Create a file named `openssl.cnf` with the following content:
```
[ req ]
default_bits = 2048
default_md = sha256
default_keyfile = server.key
prompt = no
encrypt_key = no
distinguished_name = req_distinguished_name
x509_extensions = v3_req
[ req_distinguished_name ]
C = US
ST = California
L = San Francisco
O = My Company
OU = My Division
CN = localhost
[ v3_req ]
subjectAltName = @alt_names
[ alt_names ]
DNS.1 = localhost
```
```bash
# Generate the private key
openssl genpkey -algorithm RSA -out server.key
# Generate the certificate signing request (CSR)
openssl req -new -key server.key -out server.csr -config openssl.cnf
# Generate the self-signed certificate with SAN
openssl x509 -req -days 365 -in server.csr -signkey server.key -out server.crt -extensions v3_req -extfile openssl.cnf
```
server.crt and server.key files can then be used to start the server with TLS support.
#### Starting the server with TLS support
```
cerberus -tls-ca-cert server.crt -tls-server-key server.key
```
The server can then be queried over a secure connection using a gRPC client that supports TLS. For example, using `grpcurl`:
```
grpcurl -cacert server.crt -d '{"password": "test"}' -import-path . -proto proto/keymanager.proto localhost:50051 keymanager.v1.KeyManager/GenerateKeyPair
```
#### Connecting a GO client with the server using TLS
```go
package main
import (
"context"
"fmt"
"log"
"time"
"github.com/Layr-Labs/cerberus-api/pkg/api/v1"
"google.golang.org/grpc"
"google.golang.org/grpc/credentials"
)
const SIGNER_API_KEY = ""
func main() {
creds, err := credentials.NewClientTLSFromFile("server.crt", "")
if err != nil {
log.Fatalf("could not load tls cert: %s", err)
}
conn, err := grpc.Dial("localhost:50051", grpc.WithTransportCredentials(creds))
if err != nil {
log.Fatalf("did not connect: %v", err)
}
defer conn.Close()
c := v1.NewSignerClient(conn)
ctx, cancel := context.WithTimeout(context.Background(), time.Second)
defer cancel()
req := &v1.SignGenericRequest{
PublicKey: "0xabcd",
Password: "p@$$w0rd",
Data: []byte{0x01, 0x02, 0x03},
}
// Pass the API key to the signer client
ctx = metadata.AppendToOutgoingContext(ctx, "authorization", SIGNER_API_KEY)
resp, err := c.SignGeneric(ctx, req)
if err != nil {
log.Fatalf("could not sign: %v", err)
}
fmt.Printf("Signature: %v\n", resp.Signature)
}
```
### Migrating keys from eigenlayer-cli to cerberus
If you created your keys using the eigenlayer-cli,
you won't be able to directly copy the encrypted json file as this keystore uses ERC2335 format (eigenlayer-cli will add support for this soon).
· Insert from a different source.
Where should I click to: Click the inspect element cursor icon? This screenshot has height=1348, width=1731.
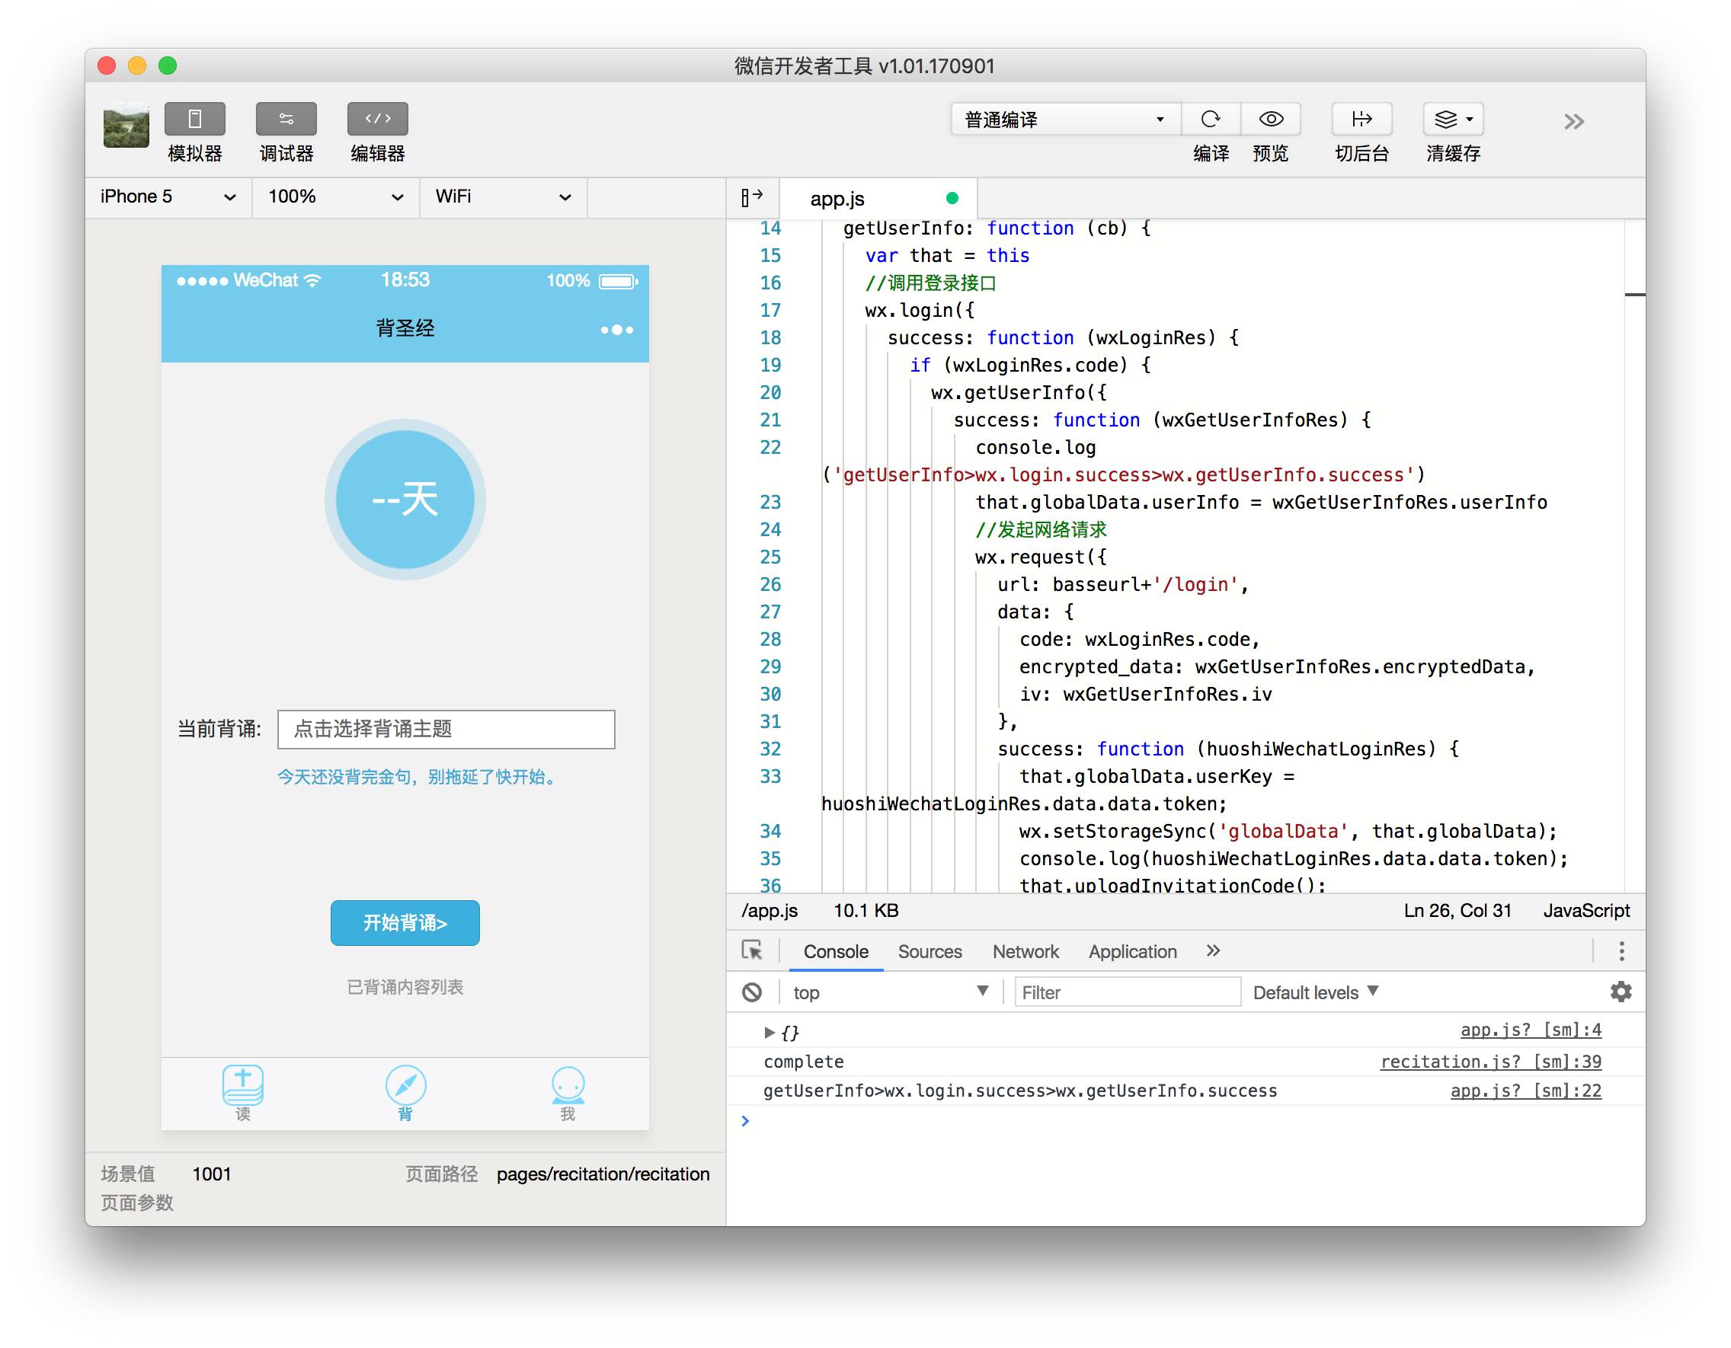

You can migrate them to cerberus using the following steps:
1. Export your keys from eigenlayer-cli
```bash
eigenlayer keys export --key-type bls
```
2. Copy the private key from the output.
3. Import the key into cerberus
```bash
grpcurl -plaintext -d '{"privateKey": "", "password": "p@$$w0rd"}' : keymanager.v1.KeyManager/ImportKey
```
## Security Bugs
Please report security vulnerabilities to [email protected]. Do NOT report security bugs via Github Issues.